Finalmente, o ânimo de dono é a posição do possuidor que assim se comporta. Essa a razão pela qual um inquilino, por exemplo, tem posse mas sem essa qualificação (a relação contratual retira a intenção de dono), e um caseiro sequer posse tem, mas mera detenção – dada a ausência de autonomia e a relação de dependência.
Alguns requisitos legais são específicos de determinadas modalidades, como o justo título, a boa-fé, a propriedade única, a aquisição única, funcionalidade por moradia ou produção, o abandono do lar conjugal, a dimensão máxima, dentre outros.
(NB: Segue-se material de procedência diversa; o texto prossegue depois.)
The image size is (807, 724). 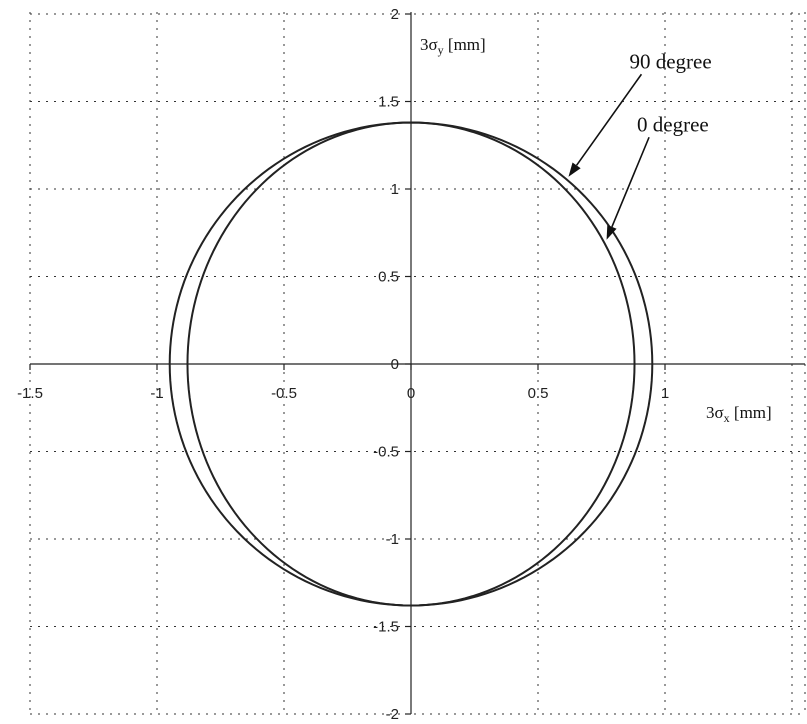 I want to click on y-tick-label: 2, so click(x=395, y=14). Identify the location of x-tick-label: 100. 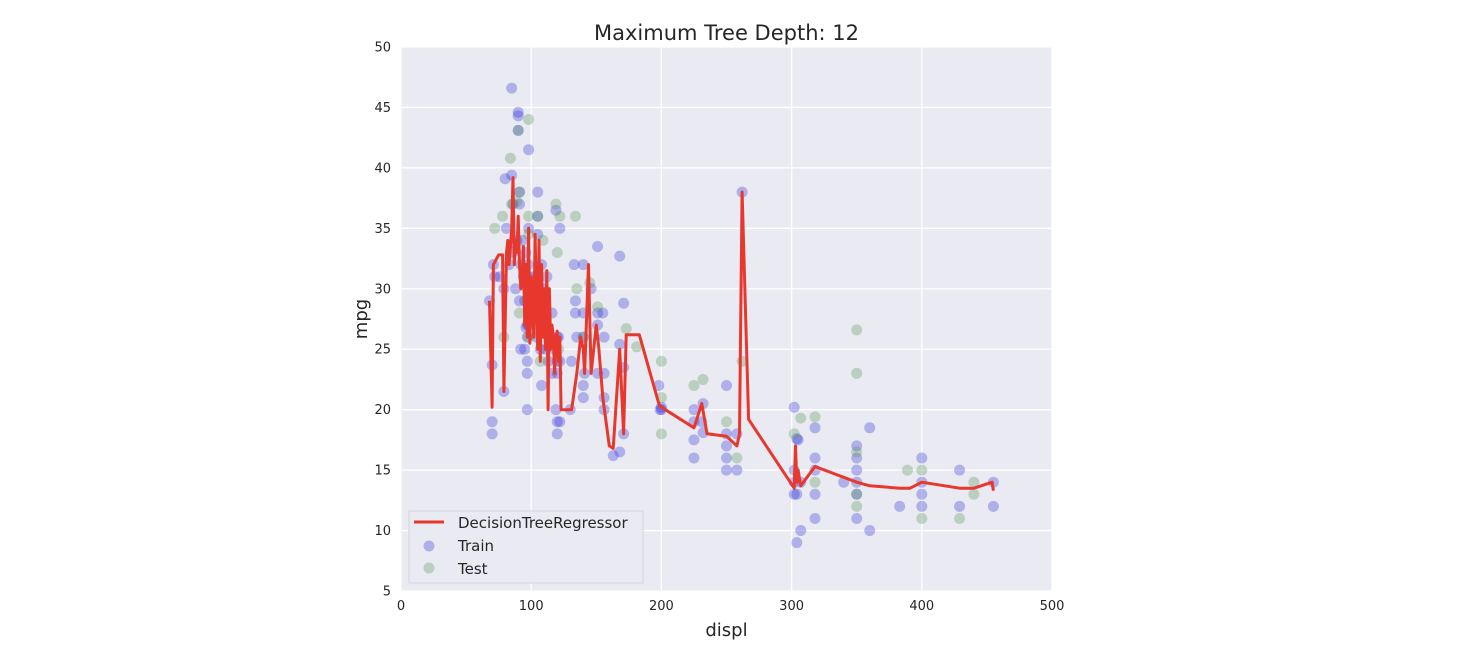
(532, 606).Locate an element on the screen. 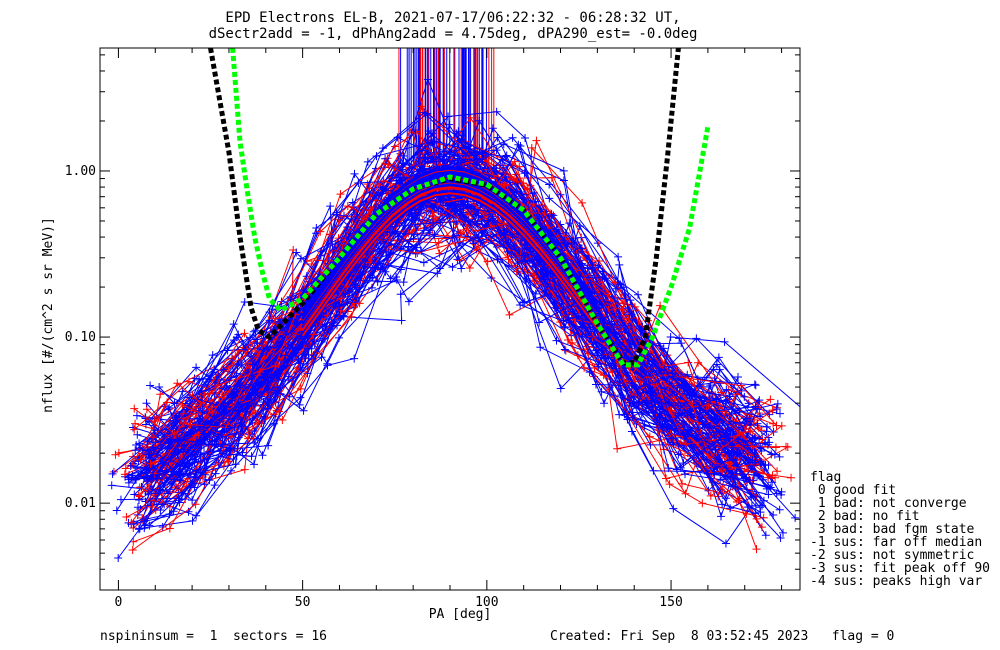  x-tick-label: 50 is located at coordinates (303, 602).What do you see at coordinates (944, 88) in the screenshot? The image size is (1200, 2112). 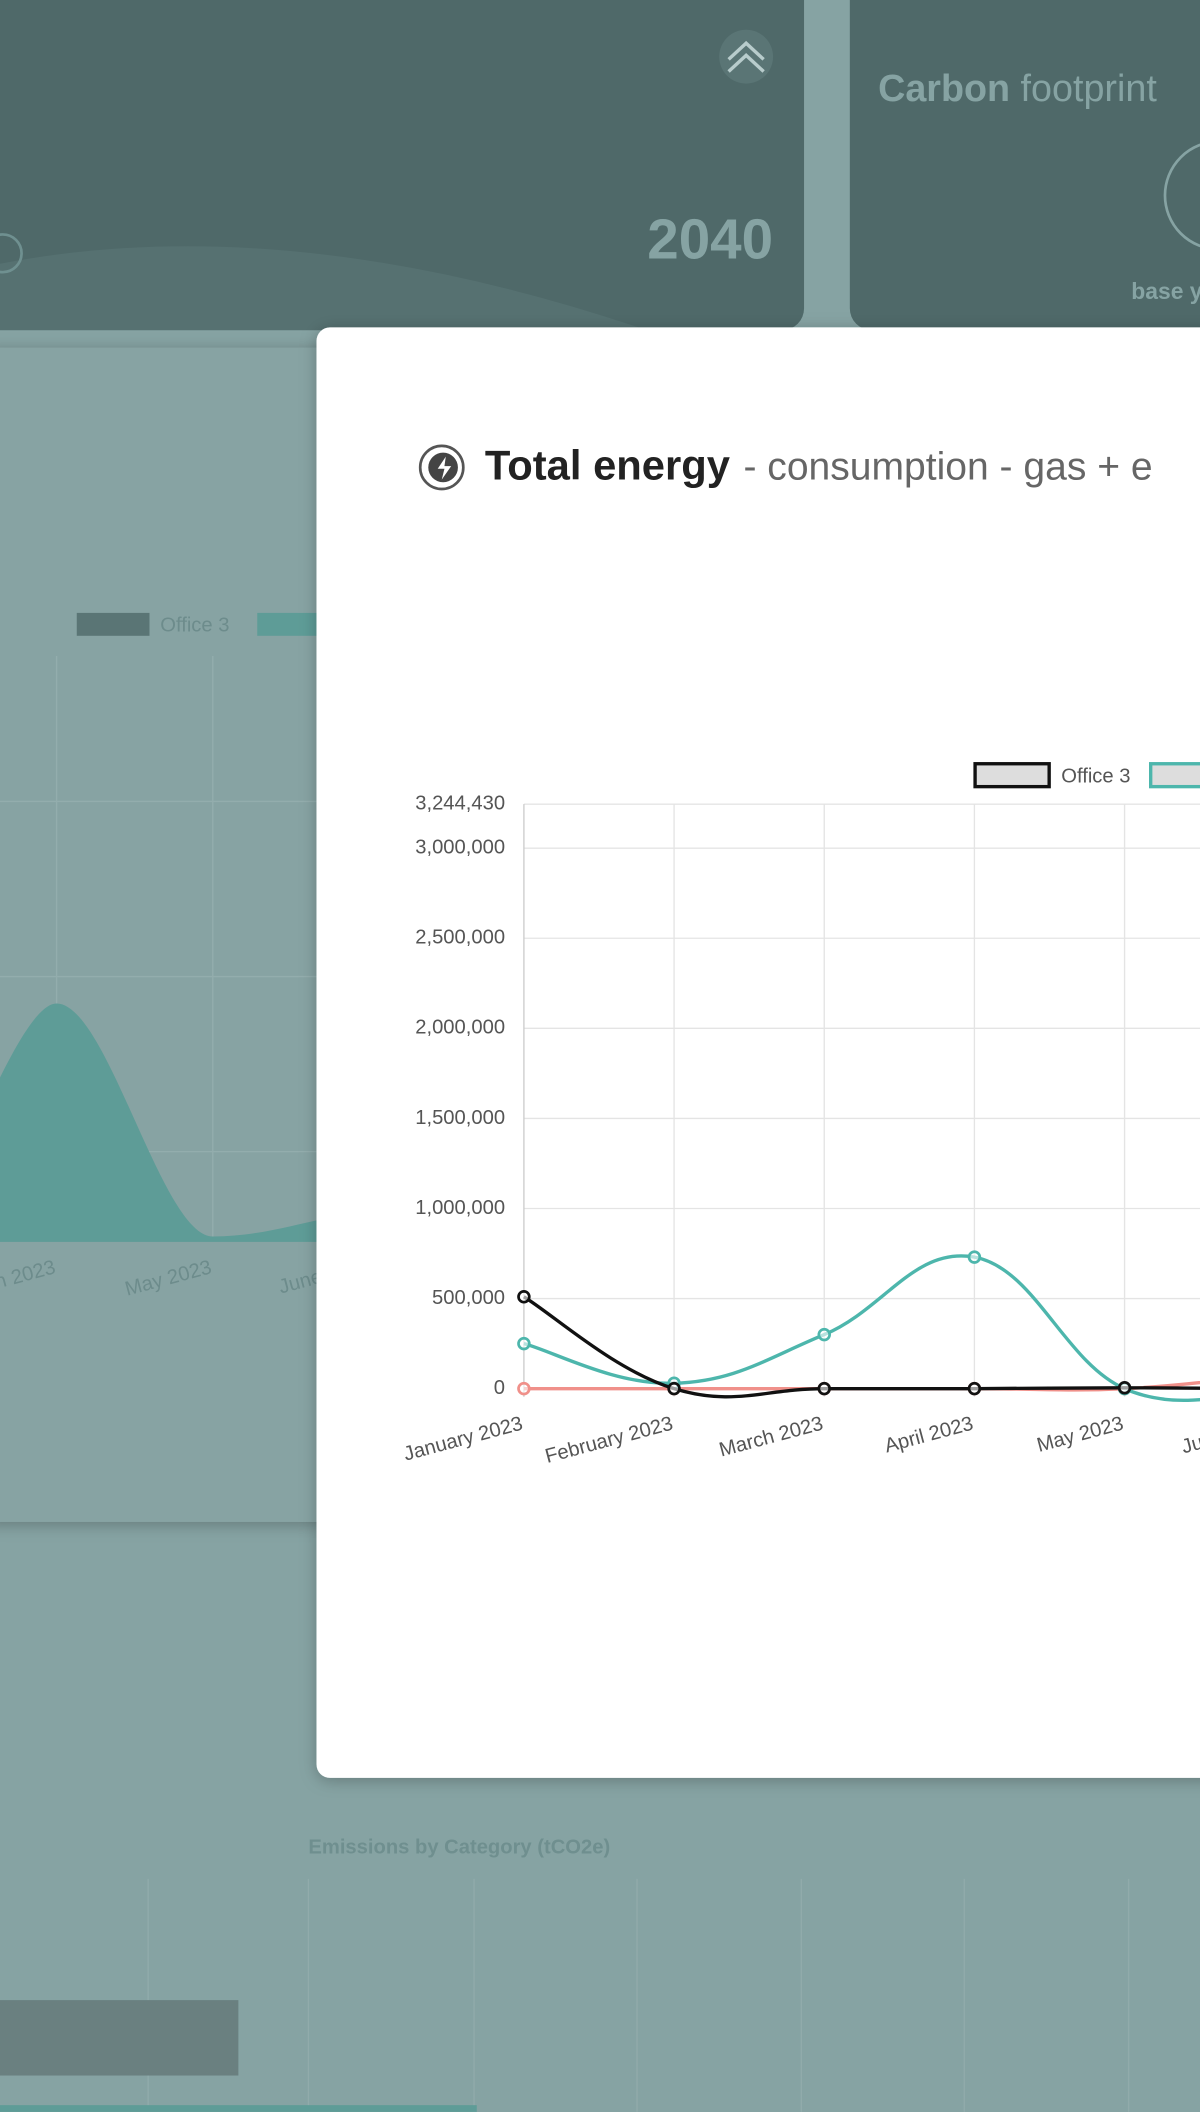 I see `carbon-title-bold: Carbon` at bounding box center [944, 88].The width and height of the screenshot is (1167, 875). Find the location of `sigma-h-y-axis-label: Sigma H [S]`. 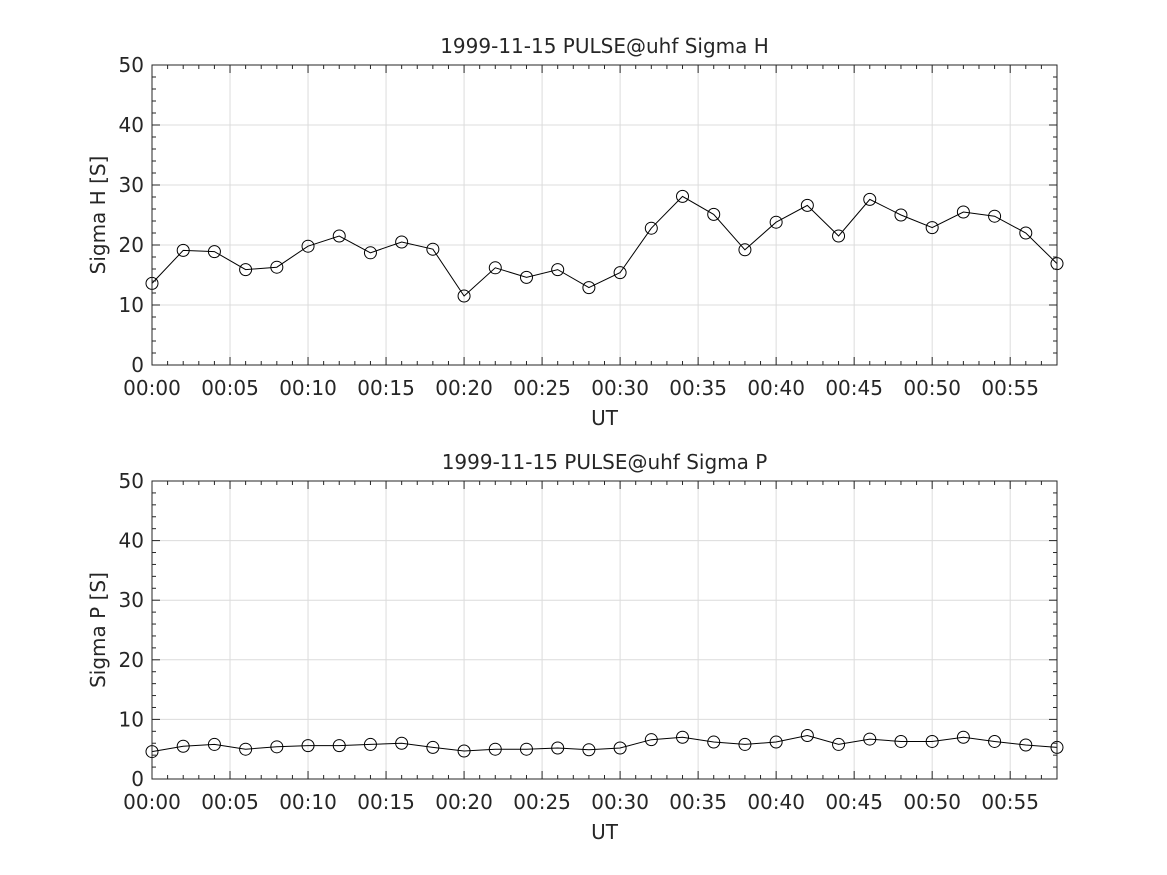

sigma-h-y-axis-label: Sigma H [S] is located at coordinates (98, 216). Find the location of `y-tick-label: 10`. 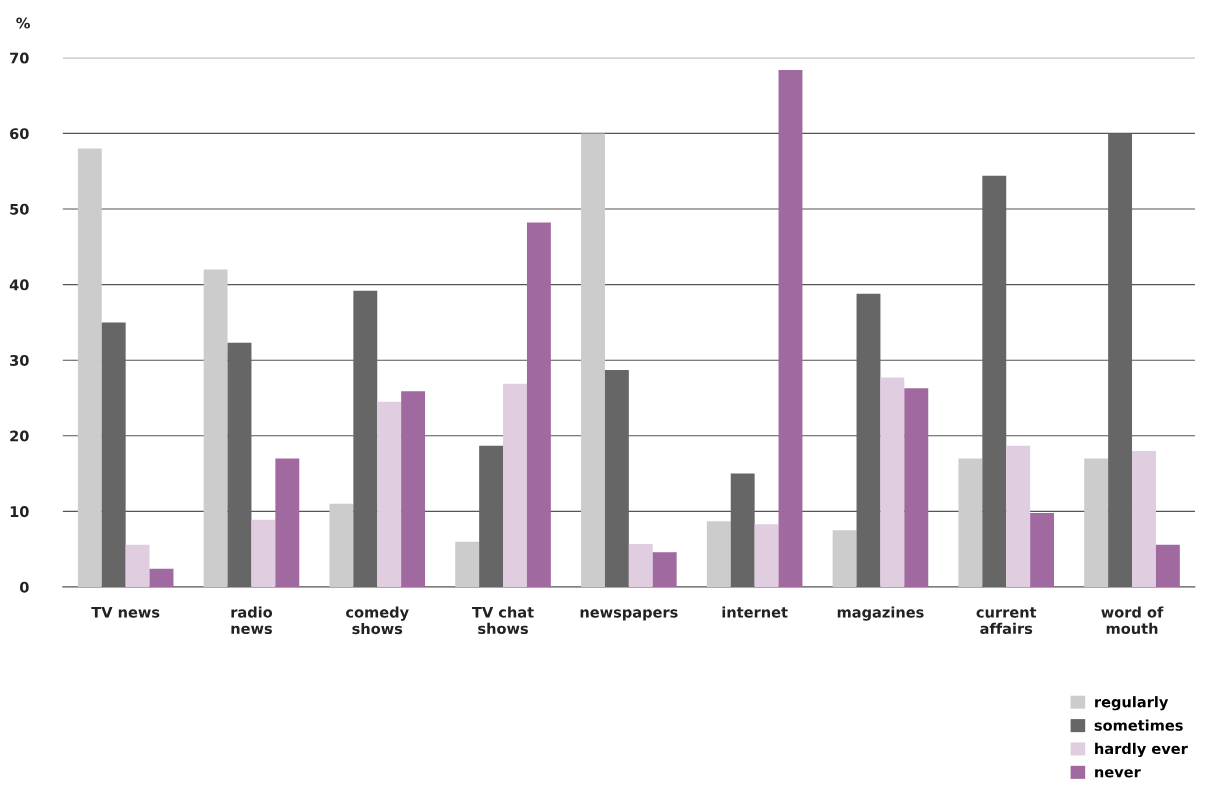

y-tick-label: 10 is located at coordinates (20, 512).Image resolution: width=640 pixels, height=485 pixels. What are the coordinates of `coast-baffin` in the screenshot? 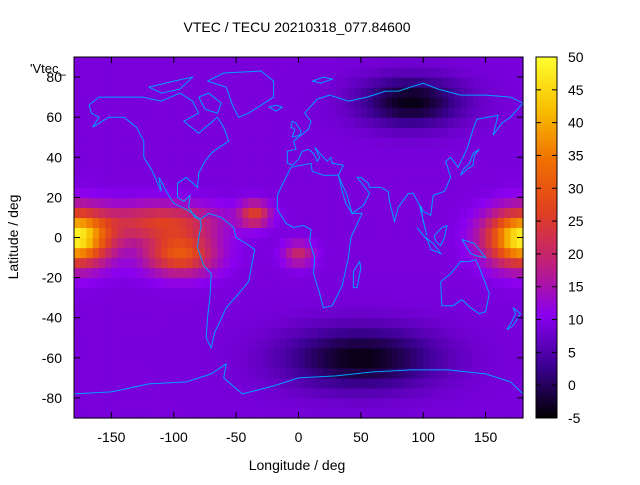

TABELA COMPARATIVA DAS ESPÉCIES DE USUCAPIÃO NO DIREITO BRASILEIRO
A tabela comparativa abaixo traz todas as modalidades de usucapião de bens móveis e imóveis.
USUCAPIÃO DE BENS IMÓVEIS
ESPÉCIE |
Fundamento na legislação |
Prazo |
Alcance territorial |
Dimensão |
Especificidades |
Lar abandonado |
CC 1.240-A |
2 anos |
Urbano |
250m2 |
Abandono de lar pelo cônjuge ou companheiro |
Coletiva |
ECid 10 |
5 anos |
Urbano |
250m2 |
Coletividade da posse (250m2 é área média individual) |
Especial rural |
CF 191, |
5 anos |
Rural |
500.000m2 (50ha) |
Moradia e produtividade |
Especial urbana |
CF 183, |
5 anos |
Urbano |
250m2 |
Moradia |
Ordinária documental |
CC 1.242 p.ú. |
5 anos |
Misto |
Ilimitada |
Registro cancelado: moradia ou investimento |
Ordinária |
CC 1.242 |
10 anos |
Misto |
Ilimitada |
Exige justo título e boa-fé |
Indígena |
EInd 33 |
10 anos |
Misto |
500.000m2 (50ha) |
Independe de título e boa-fé; exceto terras tribais |
Extraordinária funcional |
CC 1.238 p.ú. |
10 anos |
Misto |
Ilimitada |
Moradia ou produtividade |
Extraordinária |
CC 1.238 |
15 anos |
Misto |
Ilimitada |
Independe de título e boa-fé |
USUCAPIÃO DE BENS MÓVEIS
ESPÉCIE |
Fundamento na legislação |
Prazo |
Especificidades |
Ordinária |
CC 1.260 |
3 anos |
Exige justo título e boa-fé |
Extraordinária |
CC 1.261 |
5 anos |
Independe de título e boa-fé |
Legenda:
CF: Constituição Federal.
CC: Código Civil (Lei 10.406/2002).
EInd: Estatuto do Índio (Lei 6.001/73).
ECid: Estatuto da Cidade (Lei 10.257/2001).